Here we provide some viewpoints on research in China.
Uniqueness of Research in China
With respect to research, China is both unique and not unique:
China is unique because it is truly unlike any other market in the world: a shifting combination of state-controlled industries, new and growing private companies, a uniform lack of transparency, heavy government influence, a large collection of western companies with large operations, millions of well educated, western oriented young Chinese and hundreds of millions not so well off. And, of course, it is huge. China’s size, however, means not just geometric size but diversity; diversity by region, by industry, and by quality of people.
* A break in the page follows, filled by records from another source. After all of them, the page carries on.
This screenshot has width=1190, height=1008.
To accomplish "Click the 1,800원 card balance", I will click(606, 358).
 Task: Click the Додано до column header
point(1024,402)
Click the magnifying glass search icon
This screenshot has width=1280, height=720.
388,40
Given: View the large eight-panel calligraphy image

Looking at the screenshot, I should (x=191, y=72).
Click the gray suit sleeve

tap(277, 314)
We strongly believe, based on our experience here, that a strong operational understanding of how to approach these markets and make sense them is vital. This means, for example, not just knowing that most all drugs in China are purchased in hospitals, but how the dynamics of this work, who controls the process, and how this is changing.
A market like any other
On the other hand, doing research in China should use methods that are not unique to this market but which can be applied to evaluate markets, companies, or channels anywhere in the world. These should be rigorous and effective, and transparent. This is usually where the domestic research companies fail. There is sometimes the belief that , in contrast to western markets, understanding this market is in the end not possible, or that there is some genetic advantage in doing so. We disagree.
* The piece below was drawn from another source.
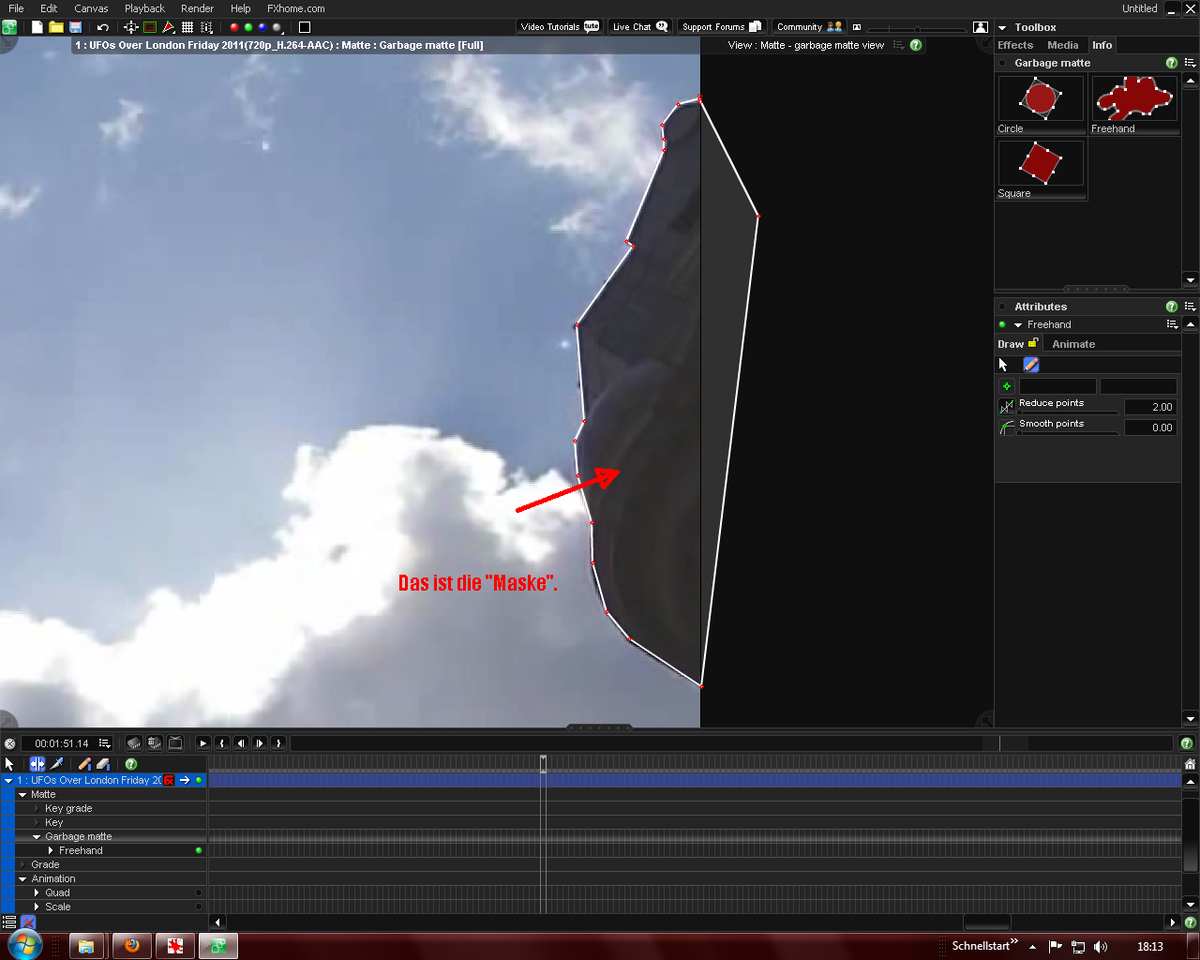
Task: Toggle the Draw tab lock icon
Action: pyautogui.click(x=1034, y=343)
Comparing Research in China, and the West
Here are 5 ways that research in China is both similar and different to the West.
Similar to the West
1. The same qualities that make for strong strategic analysis in the West also apply in China. Thus “country knowledge” has its limits.
2. Good international research methods are normally equally of use in China. This includes methods for B-to-B and technology research.
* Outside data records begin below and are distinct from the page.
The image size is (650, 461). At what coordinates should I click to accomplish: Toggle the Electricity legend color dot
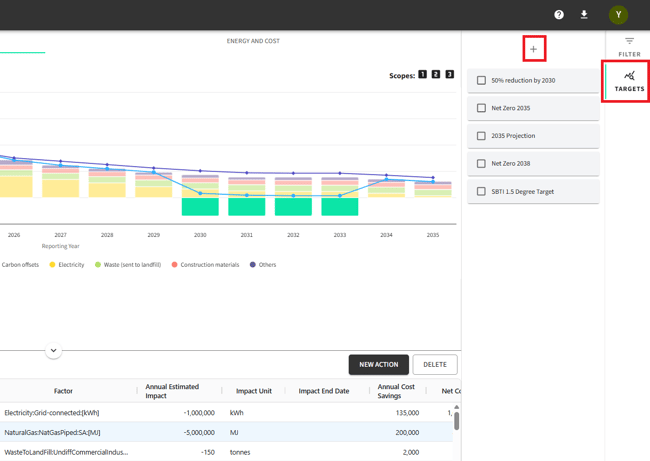click(52, 265)
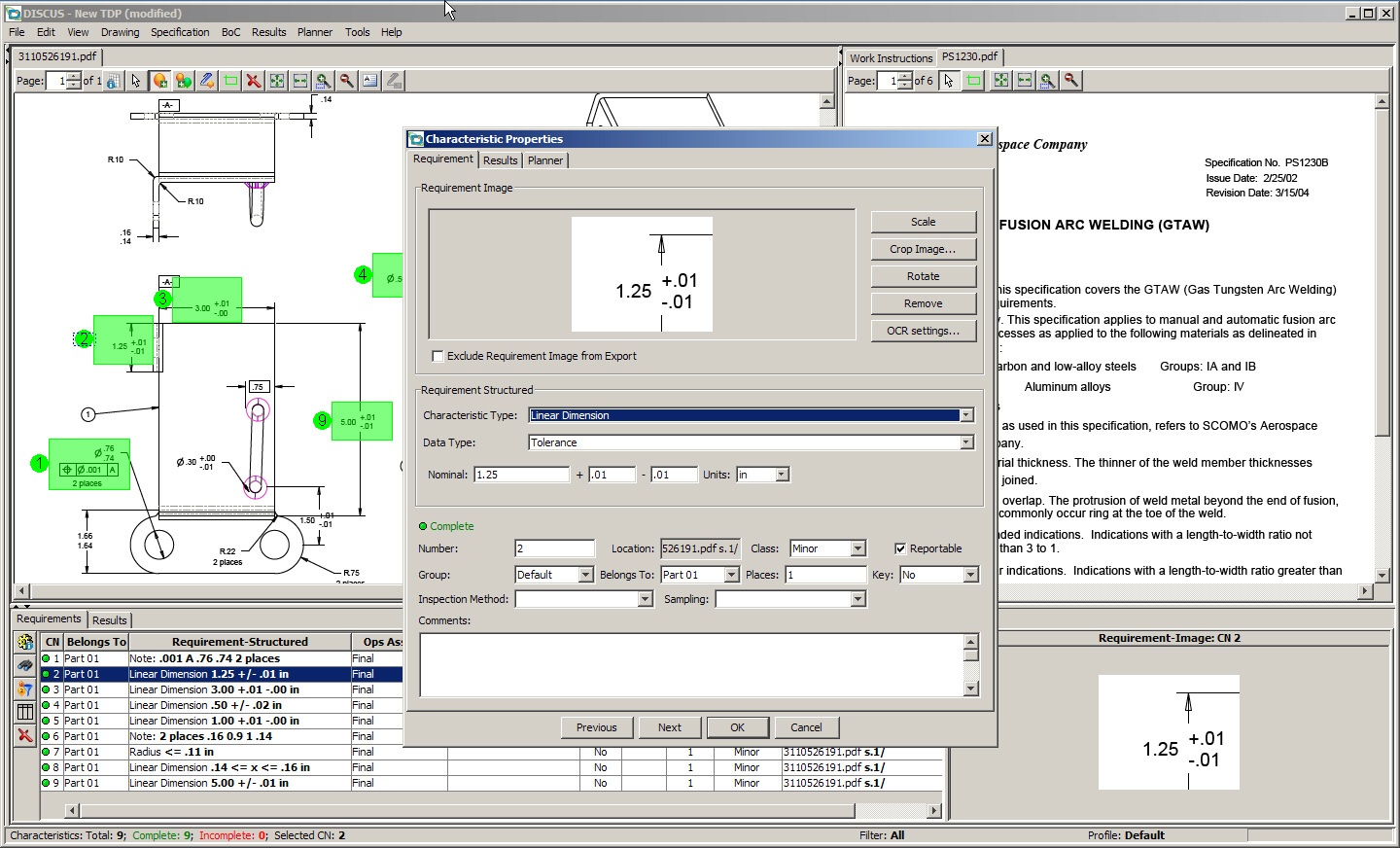Screen dimensions: 1400x848
Task: Click the table columns icon beside requirements list
Action: [x=25, y=712]
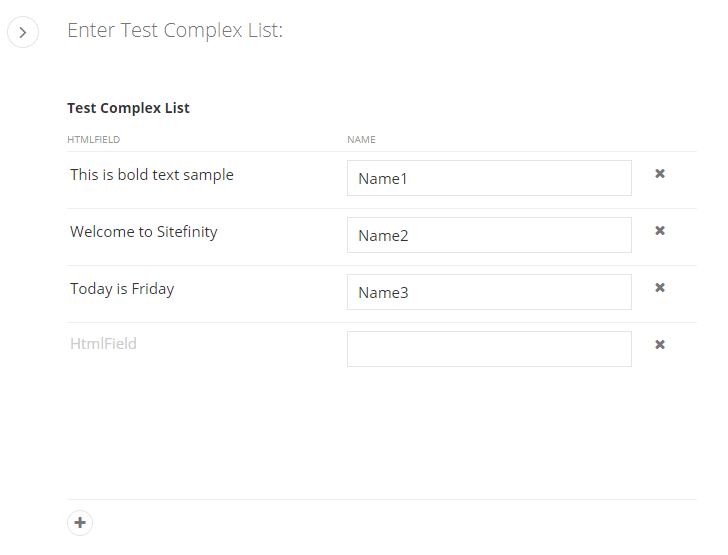Edit the 'Welcome to Sitefinity' HTML field
The width and height of the screenshot is (728, 555).
pyautogui.click(x=143, y=232)
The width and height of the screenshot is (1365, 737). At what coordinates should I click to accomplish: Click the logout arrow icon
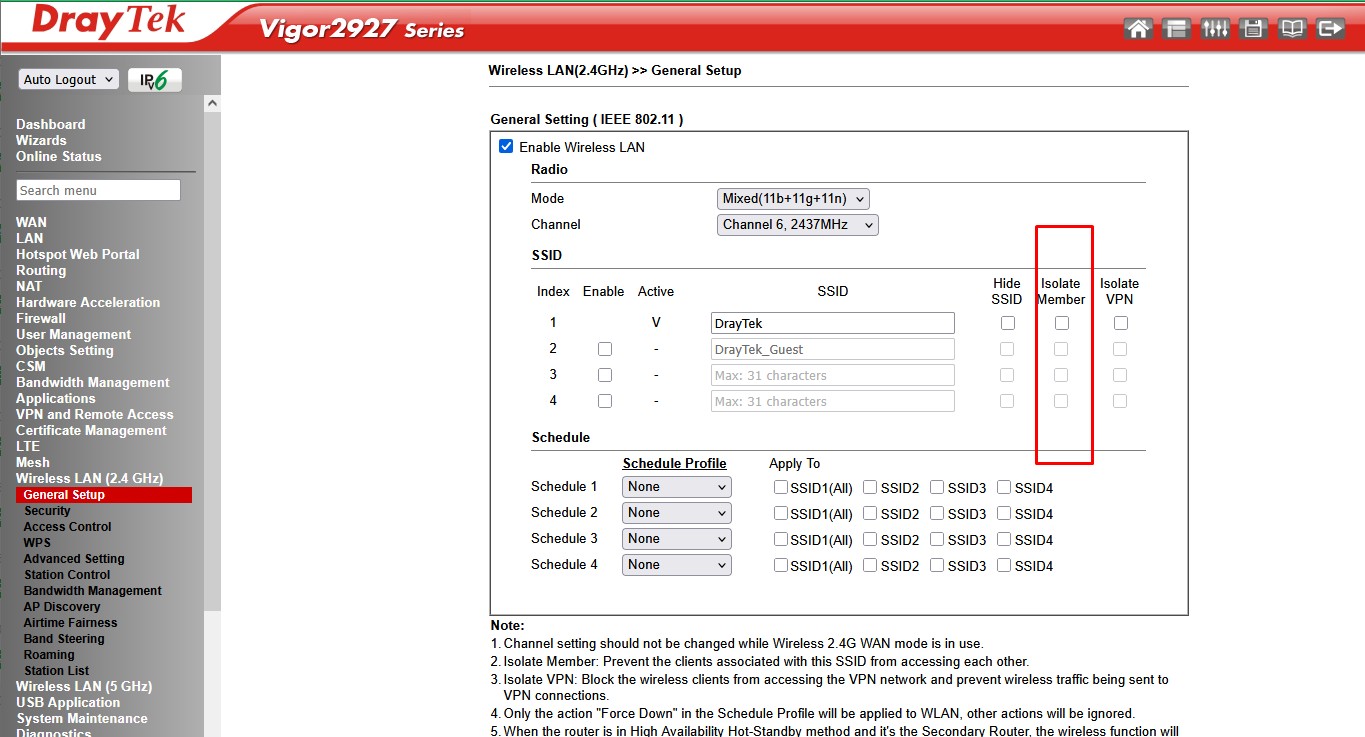tap(1330, 28)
3. The analysts that carry out research in China, as in the West, need to be well trained. Being a native in either place, or having a background in the industry is insufficient in itself.
4. In the West, as in China, relationships will not make a project, and will not in the end deliver quality.
5. There is no reason that the total research product, including strategic application of results and value added be any less in quality in China than in the West.
Different from the West
1. Primary research in China relies to a greater extent on in-person research, which in the West is often not necessary or not feasible (or not done).
2. Information in China is often dubious in origin, so demands particular skepticism and scrutiny- and transparent methods.
3. In China, “knowing one’s way around,” which includes understanding the particulars of the market, knowing where to get info, and relationships is of greater importance than in most Western markets.
4. Due to language and cultural barriers, top management in China tends to be much less in touch with the market, and understands it less in China. The need for quality research here is greater.
5. Analysts in China, while no less intelligent, have less traditional education in analysis, so must be taught this to a greater extent.